• **ACTIVITY 1**:
Answer these about the perf/x86 patch thread, one line each:
(a) Which event does the first perf stat command in the loop count three times?
(b) What does the nmi watchdog permanently consume?
(c) What weight is given for the one gp that can still be used?
• **ACTIVITY 2**: In the perf/x86 patch thread, how would you restate the paragraph beginning "the reason is that the nmi watchdog" more briefly while keeping its main facts?
• **ACTIVITY 3**: Transcribe the part of the perf/x86 patch thread starting at "On Sun, Mar" and ending at "cannot reference one.".

• **DOCUMENT PASSAGE**:
::::::::::

Re: [RESEND PATCH 2/2] perf/x86: improve the event scheduling to avoid unnecessary pmu_stop/start

[Stephane Eranian]

On Sun, Mar 6, 2022 at 6:36 AM Wen Yang <wenyang@xxxxxxxxxxxxxxxxx> wrote:
>
>
>
> 在 2022/3/4 下午11:39, Peter Zijlstra 写道:
> > On Fri, Mar 04, 2022 at 07:03:51PM +0800, Wen Yang wrote:
> >> this issue has been there for a long time, we could reproduce it as follows:
> >
> > What issue? You've not described an issue. So you cannot reference one.
> >
>
> OK, thank you for your opinion. Let's explain it.
>
>
> > This is still completely unreadable gibberish.
> >
> >> 1, run a script that periodically collects perf data, eg:
> >> while true
> >> do
> >>      perf stat -e cache-misses,cache-misses,cache-misses -c 1 sleep 2
> >>      perf stat -e cache-misses -c 1 sleep 2
> >>      sleep 1
> >> done
> >>
> >> 2, run another one to capture the ipc, eg:
> >> perf stat -e cycles:d,instructions:d  -c 1 -i 1000
> >
> > <snip line noise>
> >
> >> the reason is that the nmi watchdog permanently consumes one fp
> >> (*cycles*). therefore, when the above shell script obtains *cycles*
> >> again, only one gp can be used, and its weight is 5.

::::::::::

• **INFORMATION PROVIDED**:
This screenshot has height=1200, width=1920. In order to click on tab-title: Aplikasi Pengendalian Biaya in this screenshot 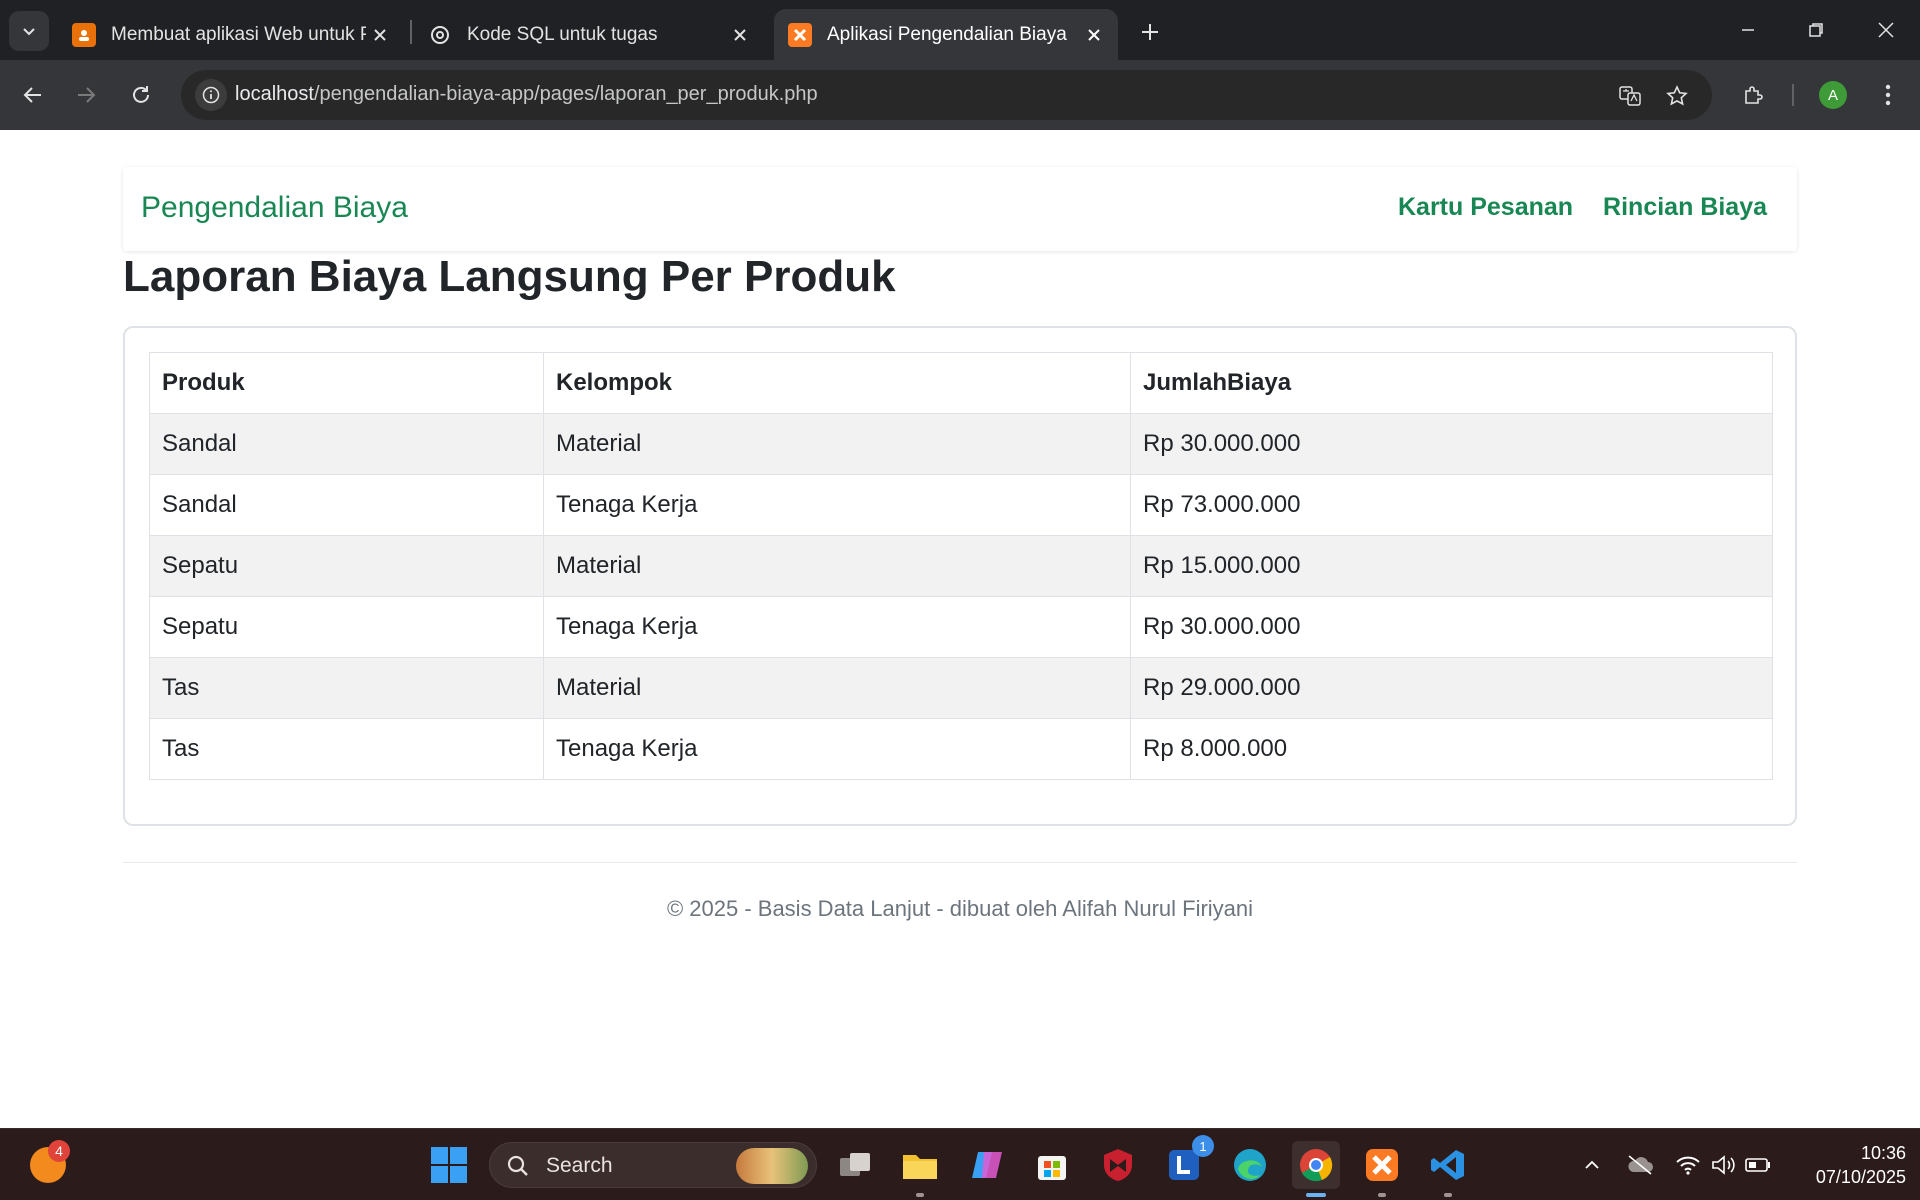, I will do `click(947, 34)`.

::::::::::

• **ANSWER SECTION 1**:
(a) cache-misses
(b) one fp (*cycles*)
(c) 5

• **ANSWER SECTION 2**: The nmi watchdog permanently takes one fp (*cycles*), so when the shell script obtains *cycles* again, only one gp is available, with a weight of 5.

• **ANSWER SECTION 3**:
On Sun, Mar 6, 2022 at 6:36 AM Wen Yang <wenyang@xxxxxxxxxxxxxxxxx> wrote:
>
>
>
> 在 2022/3/4 下午11:39, Peter Zijlstra 写道:
> > On Fri, Mar 04, 2022 at 07:03:51PM +0800, Wen Yang wrote:
> >> this issue has been there for a long time, we could reproduce it as follows:
> >
> > What issue? You've not described an issue. So you cannot reference one.